La mort


Je crois que je suis dans un théâtre. Tout est plongé dans l'obscurité. Peu à peu, la scène commence à s'illuminer, mais voilà que je me retrouve sur celle-ci!
On dirait un décor de cinéma. Ici, les lueurs des torches; au fond, une gigantesque balance à deux bras. Le plafond, peut-être voûté, doit être très haut car je n'en vois pas les limites. Je parviens à discerner quelques murs de pierre, des arbres et des marécages autour du centre de la scène. Tout cela pourrait bien se prolonger en une forêt très épaisse. De toutes parts, des silhouettes humaines se déplacent furtivement.
Soudain, deux sujets encapuchonnés me saisissent par les bras.

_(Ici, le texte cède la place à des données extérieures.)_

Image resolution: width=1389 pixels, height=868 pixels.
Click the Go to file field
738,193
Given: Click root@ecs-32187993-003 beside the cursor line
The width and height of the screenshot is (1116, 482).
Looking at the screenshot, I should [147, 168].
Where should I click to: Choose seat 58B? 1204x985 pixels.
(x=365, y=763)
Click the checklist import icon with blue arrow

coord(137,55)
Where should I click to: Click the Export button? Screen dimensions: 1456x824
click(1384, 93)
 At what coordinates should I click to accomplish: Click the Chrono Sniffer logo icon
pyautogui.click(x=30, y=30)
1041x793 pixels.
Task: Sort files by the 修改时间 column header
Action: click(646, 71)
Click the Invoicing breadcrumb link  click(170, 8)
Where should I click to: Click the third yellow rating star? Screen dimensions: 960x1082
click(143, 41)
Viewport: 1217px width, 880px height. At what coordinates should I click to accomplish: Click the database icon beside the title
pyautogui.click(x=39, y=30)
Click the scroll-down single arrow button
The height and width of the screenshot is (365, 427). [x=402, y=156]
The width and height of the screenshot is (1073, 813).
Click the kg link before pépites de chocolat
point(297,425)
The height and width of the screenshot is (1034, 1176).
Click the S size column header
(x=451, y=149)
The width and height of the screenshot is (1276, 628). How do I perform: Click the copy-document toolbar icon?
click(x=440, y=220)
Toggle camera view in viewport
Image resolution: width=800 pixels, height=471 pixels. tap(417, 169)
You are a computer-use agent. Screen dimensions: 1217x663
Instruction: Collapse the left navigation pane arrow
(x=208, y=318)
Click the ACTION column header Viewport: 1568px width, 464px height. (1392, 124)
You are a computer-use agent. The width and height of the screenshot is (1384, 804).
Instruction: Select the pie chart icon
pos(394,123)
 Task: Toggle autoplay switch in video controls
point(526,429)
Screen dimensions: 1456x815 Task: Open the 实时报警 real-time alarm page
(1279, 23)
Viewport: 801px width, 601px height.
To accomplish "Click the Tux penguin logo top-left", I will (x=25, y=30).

Puis, une voix grave me demande:
«D'où viens-tu?»
Ne sachant que répondre, j'explique que je viens du “dedans”.
«Qu'est-ce que “dedans”?» dit la voix.
Je tente une réponse: «Comme je vis dans la ville, la campagne est “dehors”. Pour les gens de la campagne, c'est la ville qui est “dehors”. Mais je vis dans la ville, donc “dedans”, et c'est pour cela que je dis que je viens de “dedans” et que maintenant, je suis “dehors”.»
– Tout cela est stupide: tu entres dans nos domaines, donc tu viens de “dehors”. Ici, ce n'est pas la campagne, c'est ton “dedans”. N'as tu pas pensé, par hasard, que ceci était un théâtre? Tu es entré dans le théâtre qui, à son tour, est dans ta ville. La ville dans laquelle tu vis se trouve en dehors du théâtre.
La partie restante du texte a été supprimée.